Functional equation $P(X)=P(1-X)$ for polynomials

I have encountered the following problem :

Find all polynomials $P$ such as $P(X)=P(1-X)$ on $\mathbb{C}$ and then $\mathbb{R}$.

I have found that on $\mathbb{C}$ such polynomials have an even degree. Because for each $a$ root, $1-a$ must be a root too. I struggle to find whether we can do something with polynomials of degree $2$ on $\mathbb{R}$.

I was also wondering if we could find a general solution for $P(X)=P(aX+b)$ with $a$ and $b$ complexe for $P$ defined either on $\mathbb{R}$ or $\mathbb{C}$.

Solutions Collecting From Web of "Functional equation $P(X)=P(1-X)$ for polynomials"

First, if $P(X) = P(1-X)$ holds on $\Bbb R$ then the same relation
holds on $\Bbb C$, due to the identity principle for holomorphic functions.

With $Q(x) := P(x + \frac 12)$, the condition $P(X) = P(1-X)$ is equivalent
to $Q(x) = Q(-x)$, which is satisfied exactly by all polynomials
having only terms with even powers of $x$.

Therefore the general solution is
P(X) = Q(X – \frac 12) = a_0 + a_1 (X – \frac 12)^2 + \ldots + a_n (X – \frac 12)^{2n}
with coefficients $a_0, a_1, \ldots, a_n \in \Bbb R$ or $\Bbb C$,
depending on whether you want $P$ to be real-valued on $\Bbb R$ or not.

For the general case $P(X) = P(aX + b)$ with $a \ne 1$, note that the
fixed point of $X \to aX +b$ is $X = \frac{b}{1-a}$, therefore define
$Q(x) := P(x + \frac{b}{1-a})$ to get $Q(x) = Q(ax)$.

Now there are two cases: If $a$ is a “root of unity”, i.e. $a^k=1$
for some positive integer $k$, then the solutions are exactly the polynomials having
only terms with powers which are a multiple of $k$:
Q(x) = a_0 + a_1 x^k + \ldots + a_n x^{kn} \, .
If $a$ is not a root of unity then
Q(1) = Q(a) = Q(a^2) = Q(a^3) = \dots
with all arguments being different, and the only solution are constant
polynomials $Q(x) = a_0$.

For $a \in \Bbb R$, $a \ne 1$, the first case occurs only for $a= -1$.

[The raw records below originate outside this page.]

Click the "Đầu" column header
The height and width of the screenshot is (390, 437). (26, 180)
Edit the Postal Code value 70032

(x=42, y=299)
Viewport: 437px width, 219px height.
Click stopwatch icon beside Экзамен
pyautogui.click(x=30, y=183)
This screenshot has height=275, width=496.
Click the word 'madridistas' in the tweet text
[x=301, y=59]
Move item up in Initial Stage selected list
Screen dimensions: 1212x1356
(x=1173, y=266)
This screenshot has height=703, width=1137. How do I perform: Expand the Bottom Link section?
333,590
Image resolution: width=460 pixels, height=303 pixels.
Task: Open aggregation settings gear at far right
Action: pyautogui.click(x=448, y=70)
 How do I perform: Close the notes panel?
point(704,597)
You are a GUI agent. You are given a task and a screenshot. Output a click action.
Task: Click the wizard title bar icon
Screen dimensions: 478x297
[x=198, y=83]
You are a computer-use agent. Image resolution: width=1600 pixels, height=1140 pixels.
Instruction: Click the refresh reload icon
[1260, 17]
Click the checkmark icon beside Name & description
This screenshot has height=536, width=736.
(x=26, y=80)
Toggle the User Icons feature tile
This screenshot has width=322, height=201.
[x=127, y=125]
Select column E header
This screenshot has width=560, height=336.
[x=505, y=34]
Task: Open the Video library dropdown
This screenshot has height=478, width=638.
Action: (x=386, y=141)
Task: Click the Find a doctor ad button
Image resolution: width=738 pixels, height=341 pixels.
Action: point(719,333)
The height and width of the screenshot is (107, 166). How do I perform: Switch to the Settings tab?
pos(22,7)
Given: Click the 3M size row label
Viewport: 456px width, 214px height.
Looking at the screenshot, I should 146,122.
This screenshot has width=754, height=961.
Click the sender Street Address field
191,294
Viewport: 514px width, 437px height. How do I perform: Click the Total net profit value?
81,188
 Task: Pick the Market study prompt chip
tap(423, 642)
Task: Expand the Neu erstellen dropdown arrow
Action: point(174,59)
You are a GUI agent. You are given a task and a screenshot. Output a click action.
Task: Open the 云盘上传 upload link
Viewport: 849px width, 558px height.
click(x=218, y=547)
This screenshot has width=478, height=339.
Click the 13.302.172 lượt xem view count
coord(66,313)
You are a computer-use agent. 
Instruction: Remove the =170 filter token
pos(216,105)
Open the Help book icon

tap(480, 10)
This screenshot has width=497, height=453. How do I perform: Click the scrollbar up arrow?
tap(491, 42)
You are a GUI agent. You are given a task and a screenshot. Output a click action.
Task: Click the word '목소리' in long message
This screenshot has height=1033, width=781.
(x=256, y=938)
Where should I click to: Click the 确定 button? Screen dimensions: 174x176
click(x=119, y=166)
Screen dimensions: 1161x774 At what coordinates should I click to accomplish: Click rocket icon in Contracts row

It is not necessary to shift $X$ by $1/2$ to symmetrize the polynomial.

Any polynomial function of $X(1-X)$ is a solution, and all solutions can be written in that form by starting from the highest degree (which must be even) term and working downward.

The advantage is that this works “over $\mathbb{Z}$” without any powers of $\frac{1}{2}$. For any ring $R$ of coefficients, if the polynomial is $\sum a_n X^n$ with $a_n \in R$ then it is equal to $\sum b_n (X – X^2)^n$ for some coefficients $b_n \in R$ that are integer linear combinations of the $a$’s.

The generalization has the same answer. There are nonconstant solutions of $P(x)=P(f(x))$ with $f(x)=Ax+B$ if any only if $f$ has (minimum) order $n$ with respect to composition, $f^{\circ n} (x) = x$ for some $n \geq 1$, and then any solution can be written as $Q(x f(x) f(f(x)) \dots f^{\circ (n-1)}(x))$, where the coefficients of $Q$ are $\mathbb{Z}$-linear combinations of the coefficients of $P(x)$.

The linear functions of order $n$ of course are $f(x)=\omega (X-u) + u$ for $w$ an $n$th root of $1$ and $u$ arbitrary, also over any ring.